Excerpted text =
========================================

# Likely drunk drives across Richmond-San Rafael bridge on bike path...



## jetdog9 (Jul 12, 2007)

Stay vigilant out there... 

https://m.sfgate.com/news/bayarea/a...-Of-Dui-Child-Endangerment-After-15095276.php


----------



## Peter P. (Dec 30, 2006)

It sounds like this bike path doesn't have bollards at the entry/exit points to limit access to bikes and pedestrians. The bike paths in my state have them.


----------



## Finx (Oct 19, 2017)

Peter P. said:


> It sounds like this bike path doesn't have bollards at the entry/exit points to limit access to bikes and pedestrians. The bike paths in my state have them.


Bollards are being removed from the bike paths in my area.

A few years ago someone was paralyzed from the neck down after hitting a poorly marked one on a rainy ride. He and his family sued because the bollard was basically a thin metal pole that was poorly marked.

I don't know if they are being removed as a direct result of the lawsuit, but they are definitely coming out across the state.

https://www.bicycling.com/news/a20033788/paralyzed-cyclist-sues-unmarked-bollard/


----------



## Finx (Oct 19, 2017)

My own experience with cars on a MUT.

This guy was about 2 miles into one of the busiest MUT's on the planet before he decided he should turn around. Didn't work out so well for him.


----------

========================================

Recorded information =

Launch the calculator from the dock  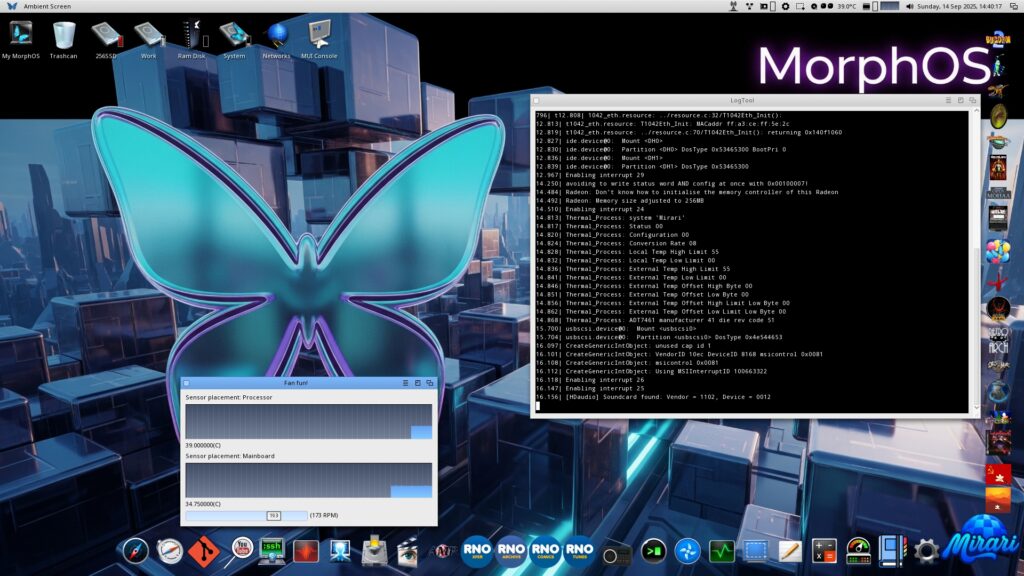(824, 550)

========================================

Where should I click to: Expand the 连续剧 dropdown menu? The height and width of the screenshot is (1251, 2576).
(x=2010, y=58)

========================================

Exercise instructions =
a - In the bike path forum thread, what happened to the rider who hit a poorly marked bollard on a rainy ride?
b - From the bike path forum thread, return the passage starting with "Bollards are being" and going on through "was poorly marked.", copied word for word.

Complete answers =
a - The rider was paralyzed from the neck down.

b -
Bollards are being removed from the bike paths in my area.

A few years ago someone was paralyzed from the neck down after hitting a poorly marked one on a rainy ride. He and his family sued because the bollard was basically a thin metal pole that was poorly marked.